Problem to solve — Count the lines in the items below that contain the string "Open", with case counting, and reply with that number alone.

[Begin Information given]

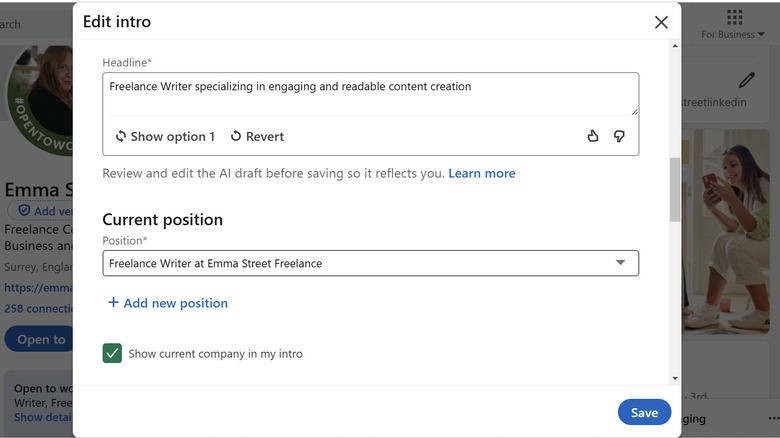This screenshot has width=780, height=438.
Task: Click the Open to button on profile
Action: 40,339
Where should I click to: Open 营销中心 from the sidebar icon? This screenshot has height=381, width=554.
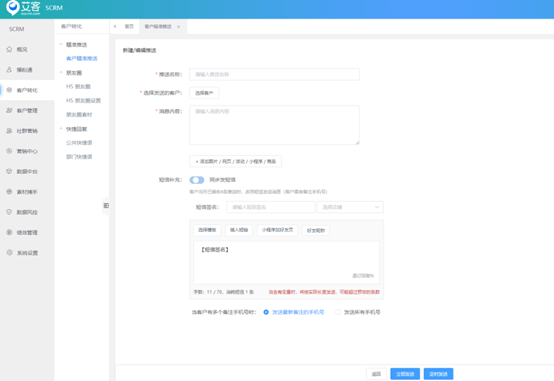tap(9, 151)
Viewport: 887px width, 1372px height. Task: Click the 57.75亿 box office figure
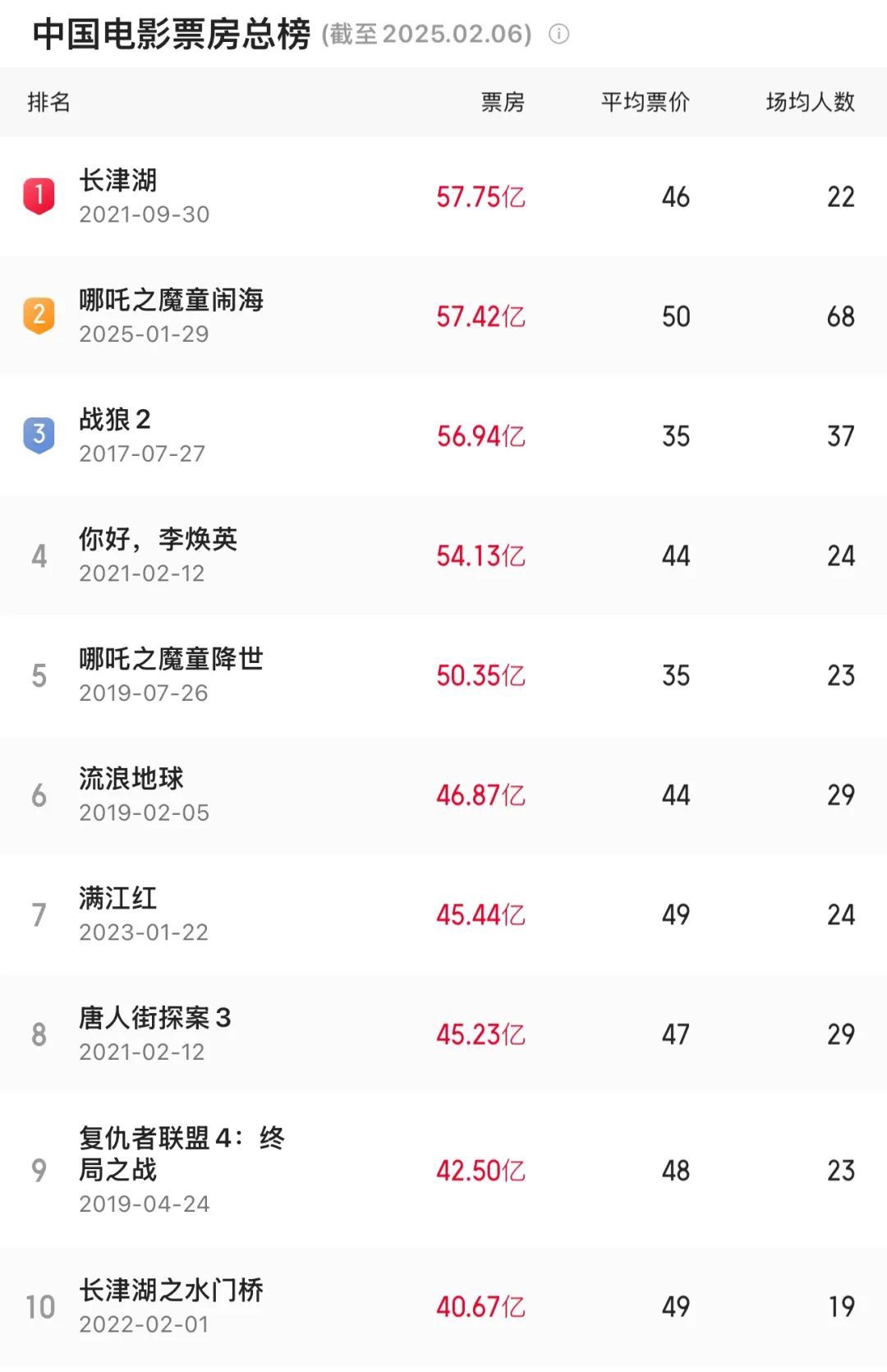[480, 197]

[End Information given]

The output — 2